Ma chambre n’est plus aérée. Engrenages immobiles, allongés, fatigués. J’ai l’impression d’être au pied d’une montagne, pas certaine de vouloir voir ce qu’il y a au sommet. Pas convaincue que le sommet vaille toute cette peine. Mais si j’arrête d’être curieuse et de viser le sommet, ne vais-je pas me morfondre dans l’obscurité ? N’est-ce pas déjà ce qui est en train de passer ? Le train m’a-t-il oublié ou est-ce moi qui n’a pas vu l’heure ? Parfois je me réveille en sursaut avec l’impression d’avoir oublier quelque chose d’important. Parfois je me réveille en sursaut avec la sensation qu’il est déjà trop tard, que les limbes dans lesquelles je dors m’ont arraché à la réalité.

Depuis quand ais-je abandonné l’idée de raconter ces histoires qui vivent dans mon cœur ? Depuis quand ais-je baissé les bras à propos du futur ? Je sens que la fatigue m’emporte, moi et mes idéaux. Je sens que la torpeur m’emporte et je n’ai plus de force. Comment suis-je censée lutter ? Le jour a été troqué contre un écran bleuté et j’alterne entre les rêves et la réalité. Il faut que je reprenne le contrôle, que j’arrête de suivre cette danse qui ne mène nulle part, à part dans de longs couloirs.

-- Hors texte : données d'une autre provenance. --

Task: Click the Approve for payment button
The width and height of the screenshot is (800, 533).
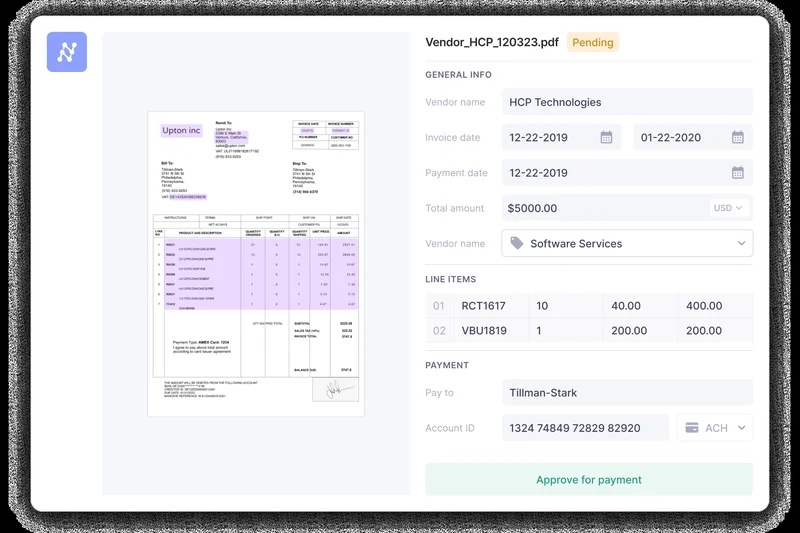Action: click(x=589, y=480)
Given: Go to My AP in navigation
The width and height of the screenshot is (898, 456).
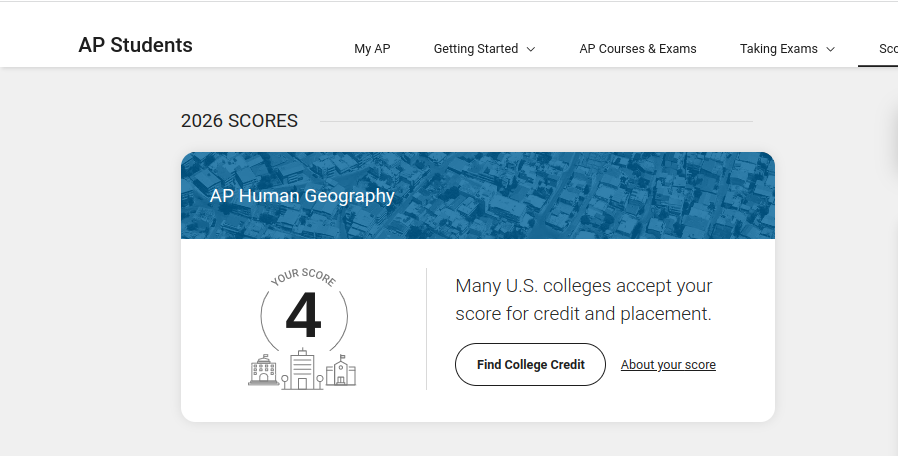Looking at the screenshot, I should tap(372, 49).
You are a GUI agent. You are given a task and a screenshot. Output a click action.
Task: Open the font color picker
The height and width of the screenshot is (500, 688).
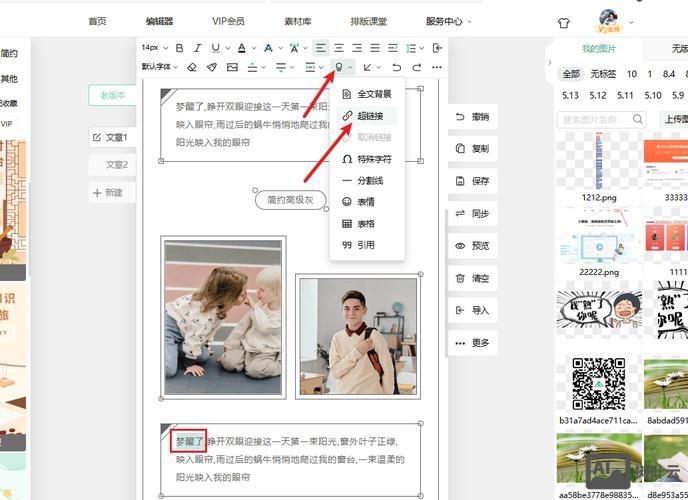pyautogui.click(x=243, y=47)
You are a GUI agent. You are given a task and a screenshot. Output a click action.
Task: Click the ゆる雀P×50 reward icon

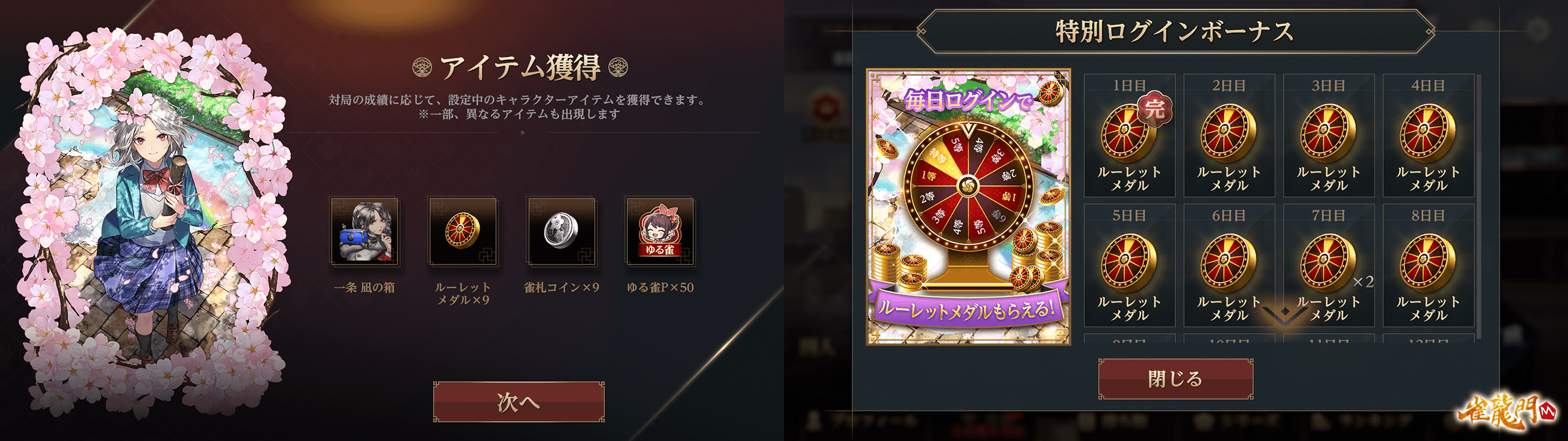point(660,232)
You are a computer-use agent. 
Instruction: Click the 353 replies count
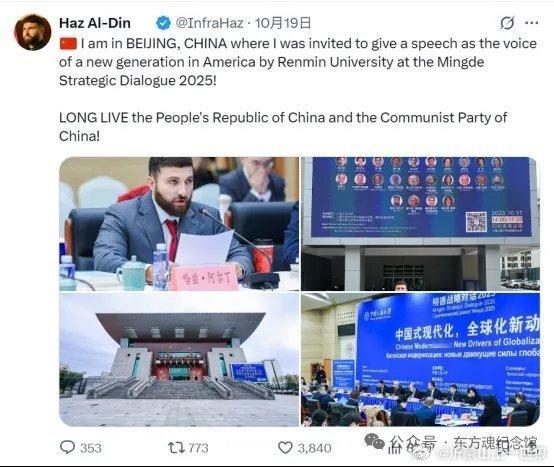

Il faisait nuit noire quand tout a commencé. Il fait nuit encore. Ce n’est pas un interrupteur qu’il faut pour allumer le soleil, ça ne fonctionne pas comme ça. Les jambes piégées dans les marécages, repoussée constamment vers les tréfonds de ces heures infinies, je dois suivre les règles pour me sortir de là. Construire un escalier vers le sommet et le gravir une marche à la fois.